### Exercise prompt
Revise the material from the line with "You are a GUI" up to and including the line with "This screenshot has width=1061, height=1020.", replacing "screenshot" with "screen capture" and leaving everything else unchanged.

### Material to process
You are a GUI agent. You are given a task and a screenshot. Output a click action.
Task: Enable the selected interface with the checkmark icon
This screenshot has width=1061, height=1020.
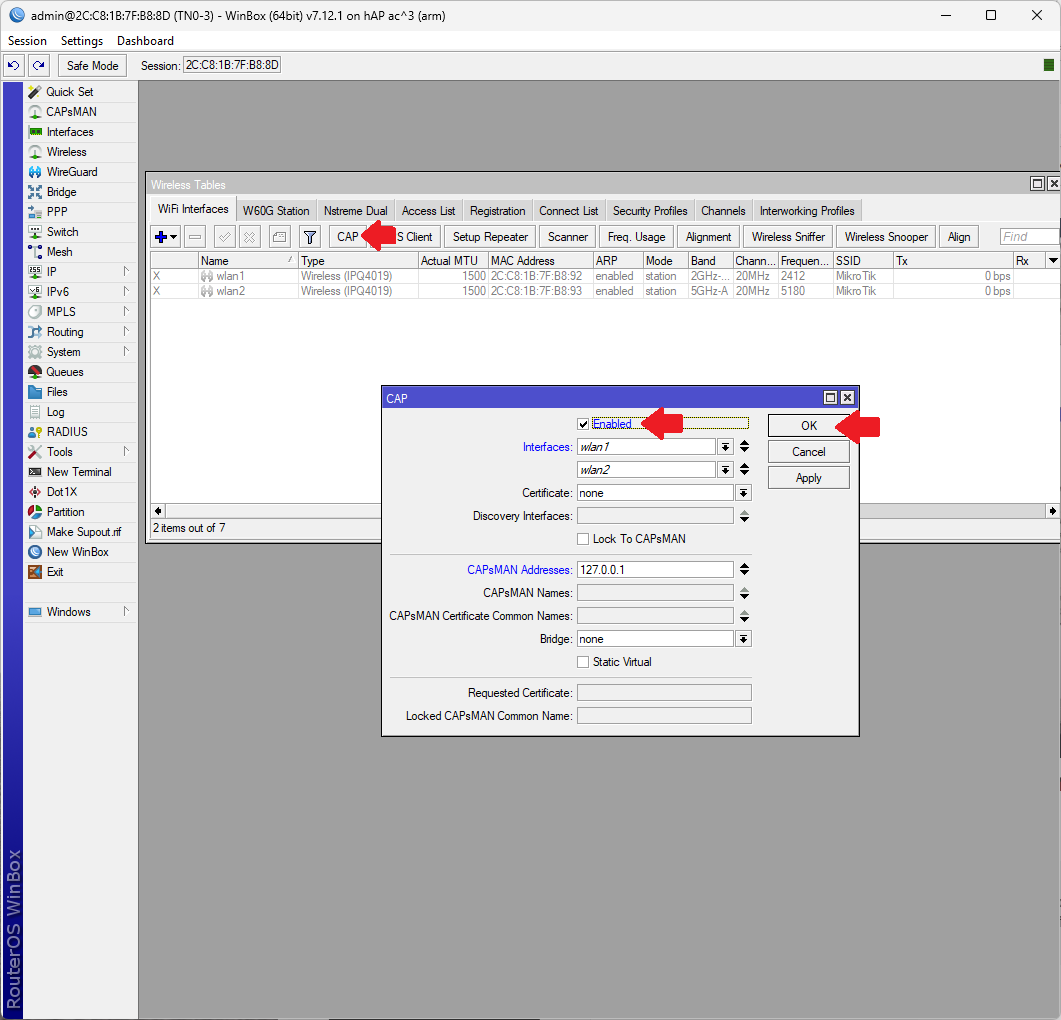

--

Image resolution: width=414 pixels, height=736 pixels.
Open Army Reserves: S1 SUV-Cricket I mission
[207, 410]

### Complete response
You are a GUI agent. You are given a task and a screen capture. Output a click action.
Task: Enable the selected interface with the checkmark icon
This screen capture has width=1061, height=1020.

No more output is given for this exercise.